───── Data excerpts ─────
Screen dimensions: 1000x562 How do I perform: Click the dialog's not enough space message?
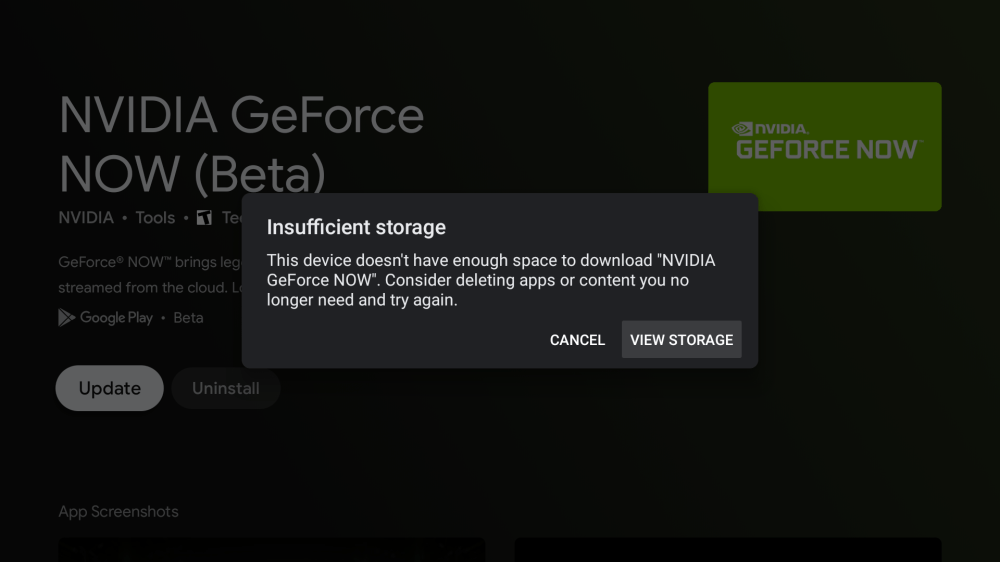(490, 280)
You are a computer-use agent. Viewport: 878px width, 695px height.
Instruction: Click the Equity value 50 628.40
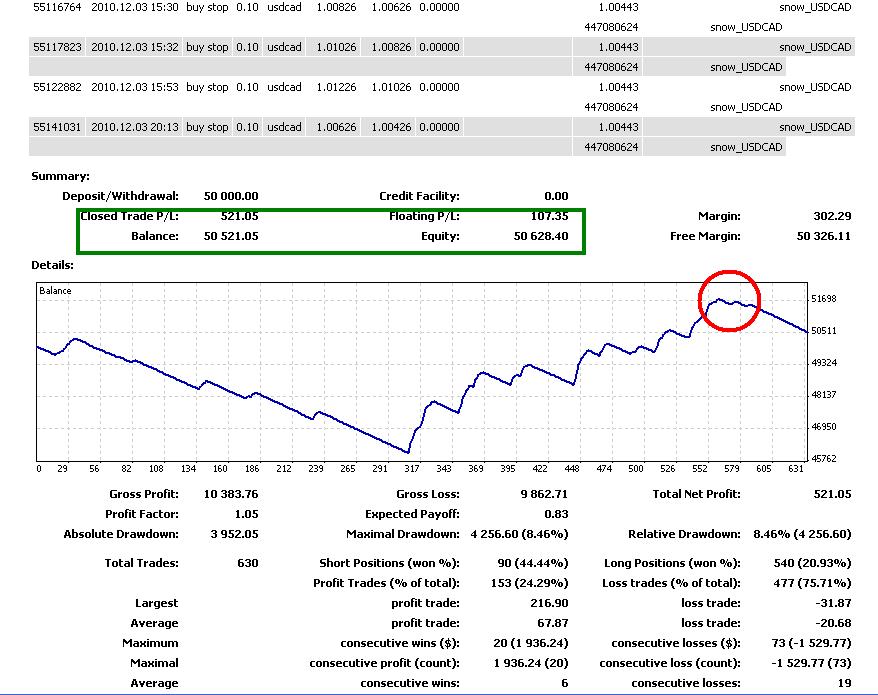(x=541, y=236)
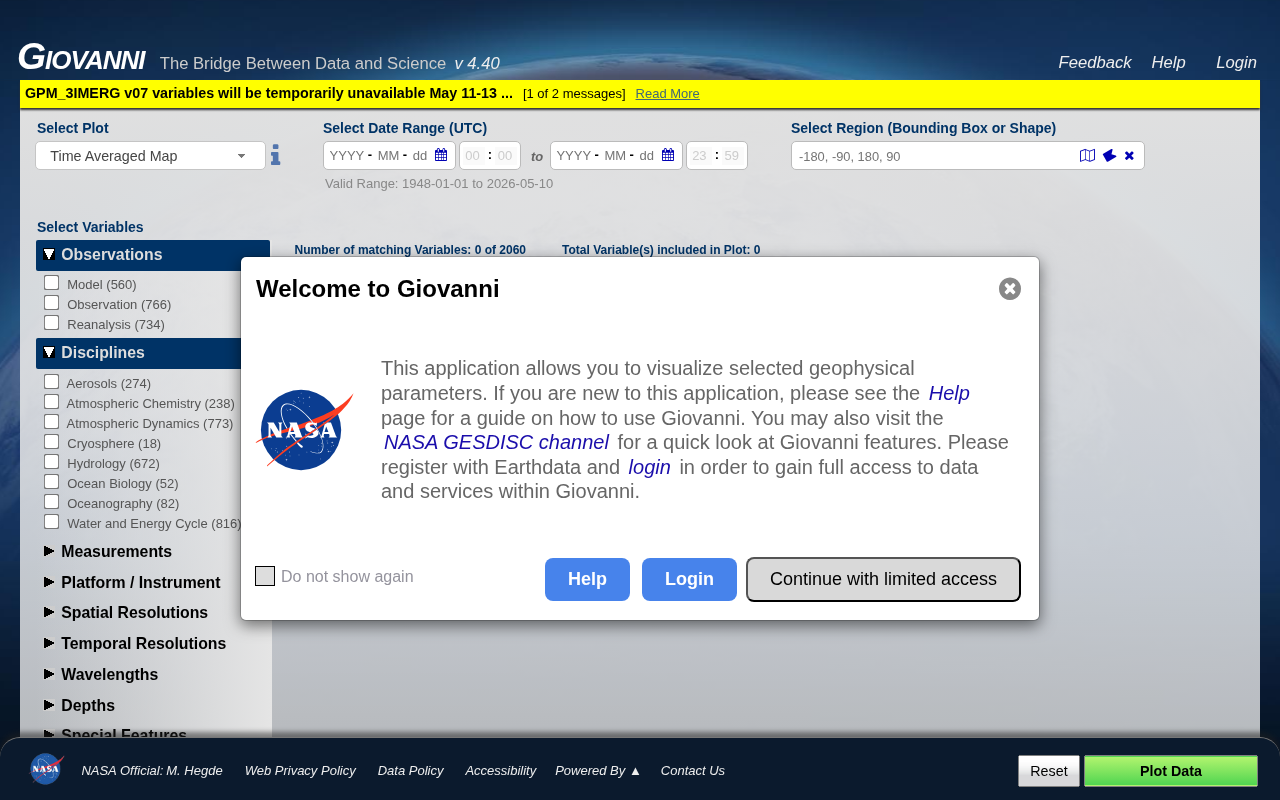The height and width of the screenshot is (800, 1280).
Task: Check the Do not show again box
Action: coord(265,576)
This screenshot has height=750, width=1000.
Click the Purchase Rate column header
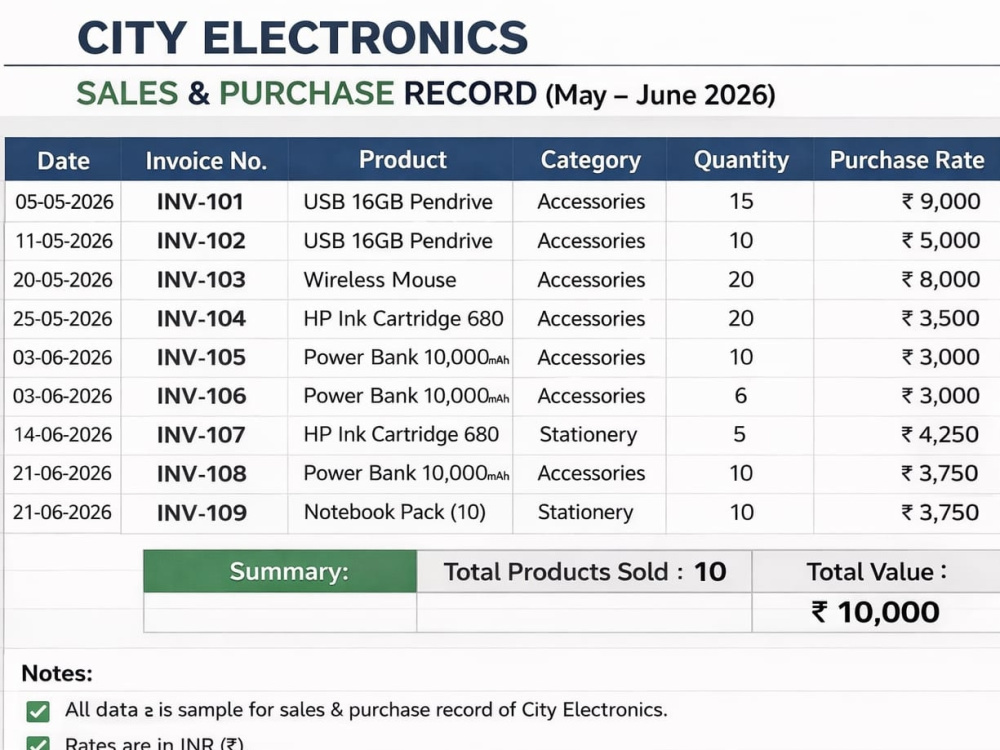907,159
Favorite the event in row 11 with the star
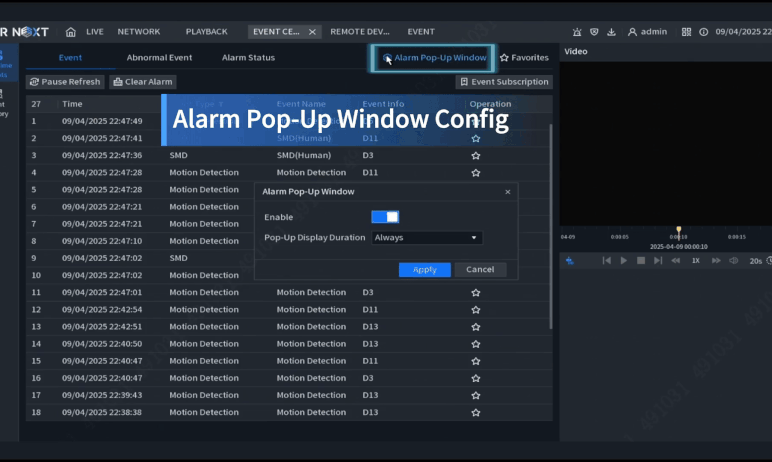 coord(476,293)
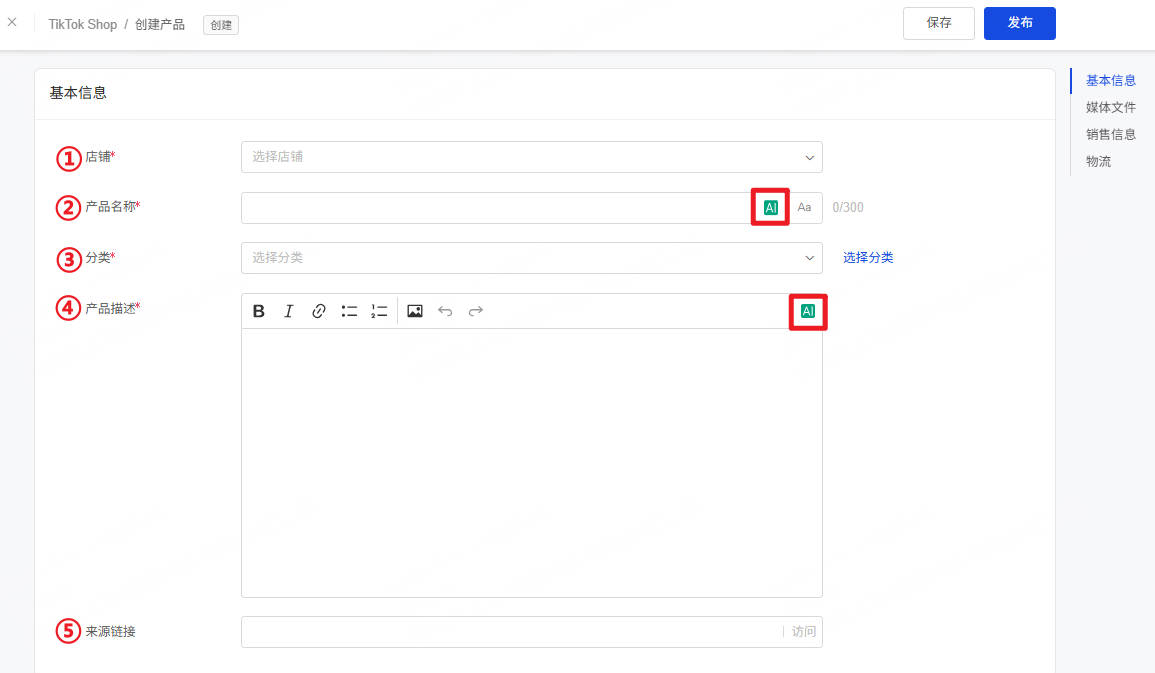1155x673 pixels.
Task: Expand the 选择分类 category dropdown
Action: 532,258
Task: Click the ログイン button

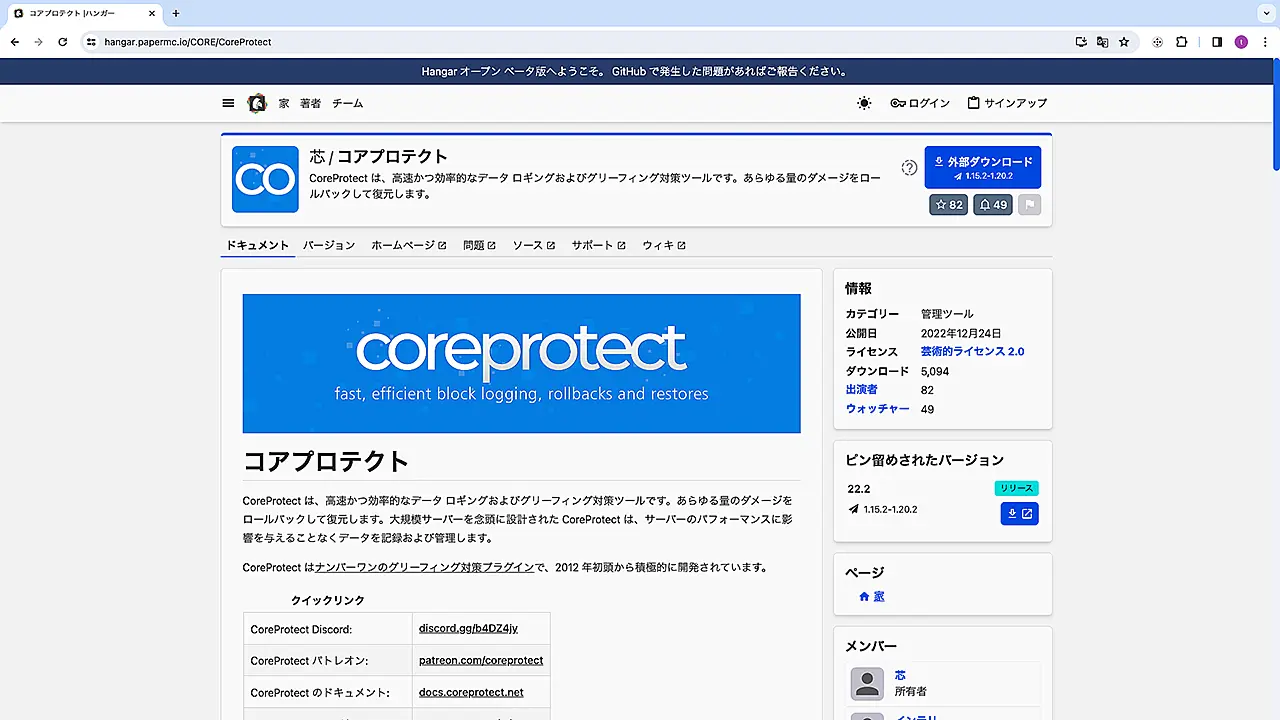Action: (x=920, y=103)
─────
Exercise brief:
Return every line above exactly, omitting images.

Exercise response:
Screen dimensions: 1000x562 How do I perform: Click the dialog's not enough space message?
(490, 280)
You are a computer-use agent. Viewport: 878px width, 695px height.
Instruction: Click the Equity value 50 628.40
(x=541, y=236)
The height and width of the screenshot is (800, 1280).
Task: Check the Do not show again box
Action: coord(265,576)
This screenshot has height=750, width=1000.
Click the Purchase Rate column header
907,159
Favorite the event in row 11 with the star
 coord(476,293)
1155x673 pixels.
Task: Expand the 选择分类 category dropdown
Action: 532,258
Task: Click the ログイン button

Action: (x=920, y=103)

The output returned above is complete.